## YANG DIMINTA
Tuliskan ulang tanpa perubahan apa pun baris-baris catatan dari baris yang memuat "Given: Click the lock" sampai baris yang memuat "point(797,38)", kedua baris itu termasuk.

(Data yang tercatat)
☆ ☆ ☆ ☆ ☆

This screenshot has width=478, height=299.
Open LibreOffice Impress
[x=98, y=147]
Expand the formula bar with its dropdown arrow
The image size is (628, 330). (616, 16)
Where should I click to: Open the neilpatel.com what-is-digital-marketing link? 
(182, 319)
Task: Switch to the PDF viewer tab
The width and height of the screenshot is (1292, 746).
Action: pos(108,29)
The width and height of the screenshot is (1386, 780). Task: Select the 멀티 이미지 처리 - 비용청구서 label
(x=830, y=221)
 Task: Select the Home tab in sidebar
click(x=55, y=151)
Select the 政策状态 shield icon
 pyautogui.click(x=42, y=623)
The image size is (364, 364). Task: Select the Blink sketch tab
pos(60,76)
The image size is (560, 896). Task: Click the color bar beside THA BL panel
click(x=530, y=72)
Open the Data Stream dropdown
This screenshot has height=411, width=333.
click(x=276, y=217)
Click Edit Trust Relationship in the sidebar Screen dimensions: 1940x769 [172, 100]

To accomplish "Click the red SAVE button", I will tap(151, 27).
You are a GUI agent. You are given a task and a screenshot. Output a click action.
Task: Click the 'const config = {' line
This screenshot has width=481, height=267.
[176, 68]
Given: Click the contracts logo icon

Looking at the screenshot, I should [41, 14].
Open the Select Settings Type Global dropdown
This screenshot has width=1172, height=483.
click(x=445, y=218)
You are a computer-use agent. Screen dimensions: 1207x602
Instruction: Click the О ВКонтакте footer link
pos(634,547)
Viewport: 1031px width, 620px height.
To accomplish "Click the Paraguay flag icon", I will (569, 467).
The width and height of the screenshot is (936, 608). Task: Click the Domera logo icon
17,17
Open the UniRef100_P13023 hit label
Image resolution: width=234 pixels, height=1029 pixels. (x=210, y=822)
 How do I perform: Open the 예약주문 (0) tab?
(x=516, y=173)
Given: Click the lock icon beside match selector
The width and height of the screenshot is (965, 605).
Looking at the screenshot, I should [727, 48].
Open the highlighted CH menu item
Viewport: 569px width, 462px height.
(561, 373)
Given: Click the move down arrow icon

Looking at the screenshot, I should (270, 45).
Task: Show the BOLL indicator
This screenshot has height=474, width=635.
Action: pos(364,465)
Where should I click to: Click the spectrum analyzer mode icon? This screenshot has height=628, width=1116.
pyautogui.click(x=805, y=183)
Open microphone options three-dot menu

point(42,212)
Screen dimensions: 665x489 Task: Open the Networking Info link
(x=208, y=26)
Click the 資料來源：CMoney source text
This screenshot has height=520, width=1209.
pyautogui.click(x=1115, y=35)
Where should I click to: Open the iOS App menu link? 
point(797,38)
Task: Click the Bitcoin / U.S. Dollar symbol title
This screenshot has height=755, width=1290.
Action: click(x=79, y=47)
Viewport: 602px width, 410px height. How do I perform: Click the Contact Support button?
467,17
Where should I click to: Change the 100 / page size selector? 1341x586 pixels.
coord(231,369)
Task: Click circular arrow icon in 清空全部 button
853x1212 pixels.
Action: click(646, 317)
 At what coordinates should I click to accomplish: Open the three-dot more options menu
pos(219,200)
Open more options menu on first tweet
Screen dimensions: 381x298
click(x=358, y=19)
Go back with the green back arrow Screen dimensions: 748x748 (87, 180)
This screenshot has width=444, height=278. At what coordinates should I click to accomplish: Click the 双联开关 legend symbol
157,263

☆ ☆ ☆ ☆ ☆

## JAWABAN LATIHAN
Given: Click the lock icon beside match selector
The width and height of the screenshot is (965, 605).
Looking at the screenshot, I should [727, 48].
Open the highlighted CH menu item
Viewport: 569px width, 462px height.
(561, 373)
Given: Click the move down arrow icon

Looking at the screenshot, I should (270, 45).
Task: Show the BOLL indicator
This screenshot has height=474, width=635.
Action: pos(364,465)
Where should I click to: Click the spectrum analyzer mode icon? This screenshot has height=628, width=1116.
pyautogui.click(x=805, y=183)
Open microphone options three-dot menu

point(42,212)
Screen dimensions: 665x489 Task: Open the Networking Info link
(x=208, y=26)
Click the 資料來源：CMoney source text
This screenshot has height=520, width=1209.
pyautogui.click(x=1115, y=35)
Where should I click to: Open the iOS App menu link? 
point(797,38)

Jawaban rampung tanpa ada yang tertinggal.